Aim. Copy the following lines word for word.

Supplied data.
_ _ _

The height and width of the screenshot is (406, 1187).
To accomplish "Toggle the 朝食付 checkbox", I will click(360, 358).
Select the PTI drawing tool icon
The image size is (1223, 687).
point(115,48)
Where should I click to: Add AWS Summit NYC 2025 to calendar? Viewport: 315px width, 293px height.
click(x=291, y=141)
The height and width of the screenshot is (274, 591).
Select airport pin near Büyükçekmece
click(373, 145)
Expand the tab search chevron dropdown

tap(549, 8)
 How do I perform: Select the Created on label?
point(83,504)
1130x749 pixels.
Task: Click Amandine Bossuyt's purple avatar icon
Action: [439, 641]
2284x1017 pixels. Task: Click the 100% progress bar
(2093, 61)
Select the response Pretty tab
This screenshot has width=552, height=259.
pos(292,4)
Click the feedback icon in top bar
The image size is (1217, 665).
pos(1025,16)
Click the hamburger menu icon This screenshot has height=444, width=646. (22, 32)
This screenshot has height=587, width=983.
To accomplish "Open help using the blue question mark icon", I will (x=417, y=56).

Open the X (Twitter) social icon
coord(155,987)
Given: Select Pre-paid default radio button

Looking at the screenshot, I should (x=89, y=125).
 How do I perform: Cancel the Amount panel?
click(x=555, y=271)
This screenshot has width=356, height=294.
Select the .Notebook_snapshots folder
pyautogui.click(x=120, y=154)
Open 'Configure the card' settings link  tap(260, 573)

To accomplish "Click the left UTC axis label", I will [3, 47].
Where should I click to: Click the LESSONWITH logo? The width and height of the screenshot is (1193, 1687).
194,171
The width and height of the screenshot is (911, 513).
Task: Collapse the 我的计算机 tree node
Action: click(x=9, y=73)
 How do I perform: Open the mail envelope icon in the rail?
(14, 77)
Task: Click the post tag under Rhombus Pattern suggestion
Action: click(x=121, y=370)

_ _ _

Answer to the task.
The height and width of the screenshot is (406, 1187).
To accomplish "Toggle the 朝食付 checkbox", I will click(360, 358).
Select the PTI drawing tool icon
The image size is (1223, 687).
point(115,48)
Where should I click to: Add AWS Summit NYC 2025 to calendar? Viewport: 315px width, 293px height.
click(x=291, y=141)
The height and width of the screenshot is (274, 591).
Select airport pin near Büyükçekmece
click(373, 145)
Expand the tab search chevron dropdown

tap(549, 8)
 How do I perform: Select the Created on label?
point(83,504)
1130x749 pixels.
Task: Click Amandine Bossuyt's purple avatar icon
Action: [439, 641]
2284x1017 pixels. Task: Click the 100% progress bar
(2093, 61)
Select the response Pretty tab
This screenshot has width=552, height=259.
pos(292,4)
Click the feedback icon in top bar
The image size is (1217, 665).
pos(1025,16)
Click the hamburger menu icon This screenshot has height=444, width=646. (22, 32)
This screenshot has height=587, width=983.
To accomplish "Open help using the blue question mark icon", I will (x=417, y=56).

Open the X (Twitter) social icon
coord(155,987)
Given: Select Pre-paid default radio button

Looking at the screenshot, I should (x=89, y=125).
 How do I perform: Cancel the Amount panel?
click(x=555, y=271)
This screenshot has width=356, height=294.
Select the .Notebook_snapshots folder
pyautogui.click(x=120, y=154)
Open 'Configure the card' settings link  tap(260, 573)

To accomplish "Click the left UTC axis label", I will [3, 47].
Where should I click to: Click the LESSONWITH logo? The width and height of the screenshot is (1193, 1687).
194,171
The width and height of the screenshot is (911, 513).
Task: Collapse the 我的计算机 tree node
Action: click(x=9, y=73)
 How do I perform: Open the mail envelope icon in the rail?
(14, 77)
Task: Click the post tag under Rhombus Pattern suggestion
Action: click(x=121, y=370)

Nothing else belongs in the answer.